**DIRECTIONS**
Quote the records below in full, exactly as given, with the images taken out.

Segment Start: RECORDS FOR THE EXERCISE

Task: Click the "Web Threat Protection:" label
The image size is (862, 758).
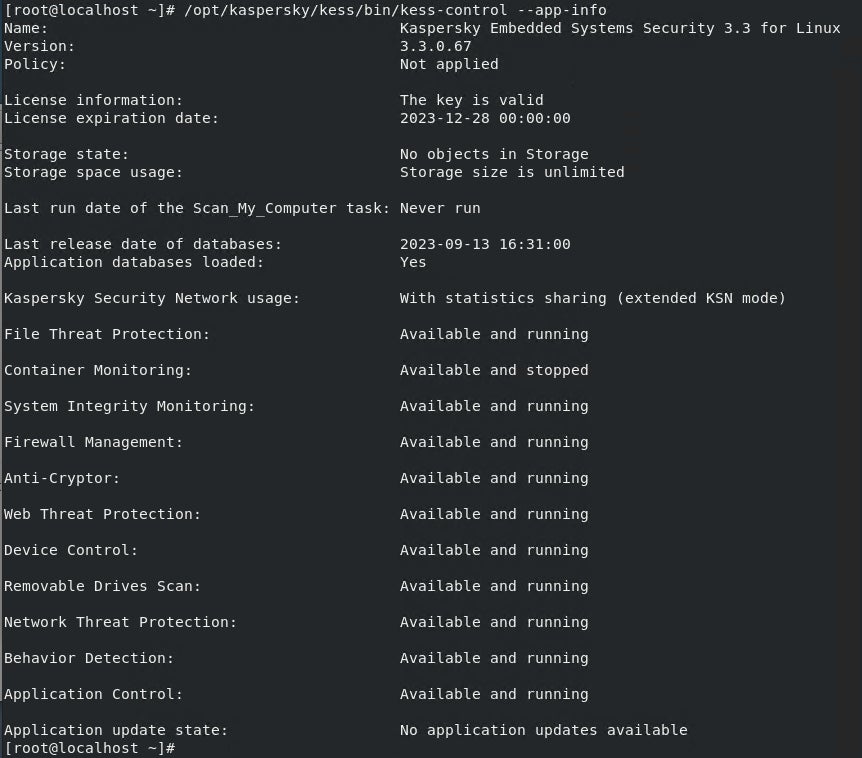Action: click(x=102, y=514)
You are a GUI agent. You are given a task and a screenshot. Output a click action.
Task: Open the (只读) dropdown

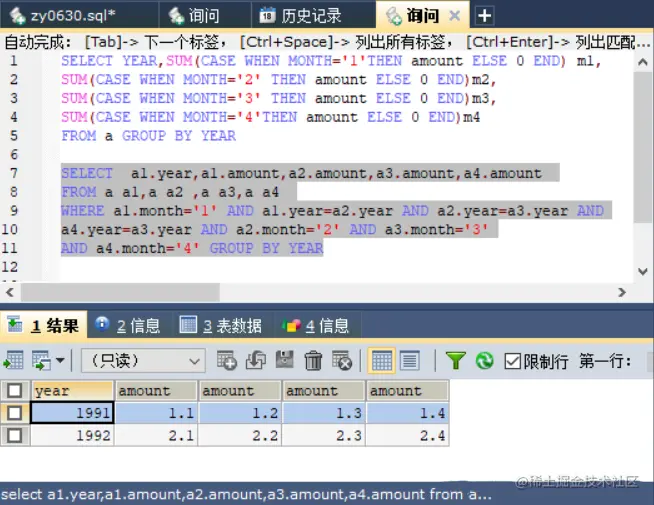tap(143, 361)
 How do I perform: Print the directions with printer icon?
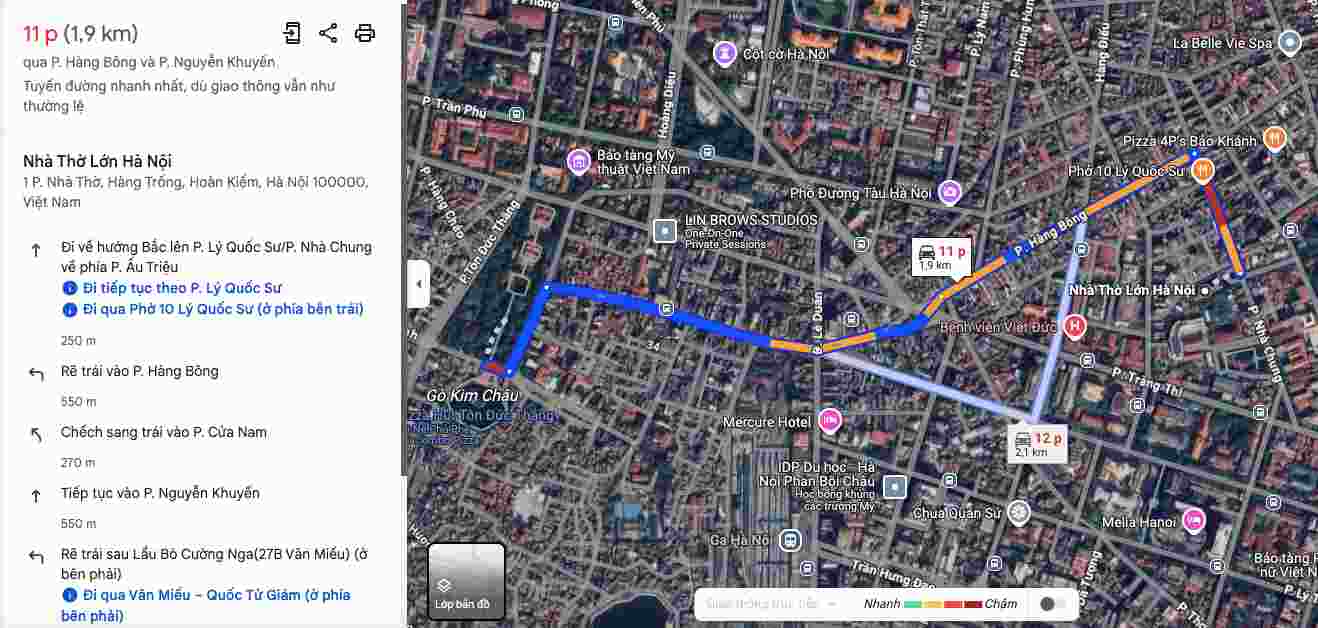pos(365,33)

Segment End: RECORDS FOR THE EXERCISE

**EXPECTED OUTPUT**
Task: Click the "Web Threat Protection:" label
The image size is (862, 758).
Action: click(x=102, y=514)
You are a GUI agent. You are given a task and a screenshot. Output a click action.
Task: Open the (只读) dropdown

tap(143, 361)
 How do I perform: Print the directions with printer icon?
pos(365,33)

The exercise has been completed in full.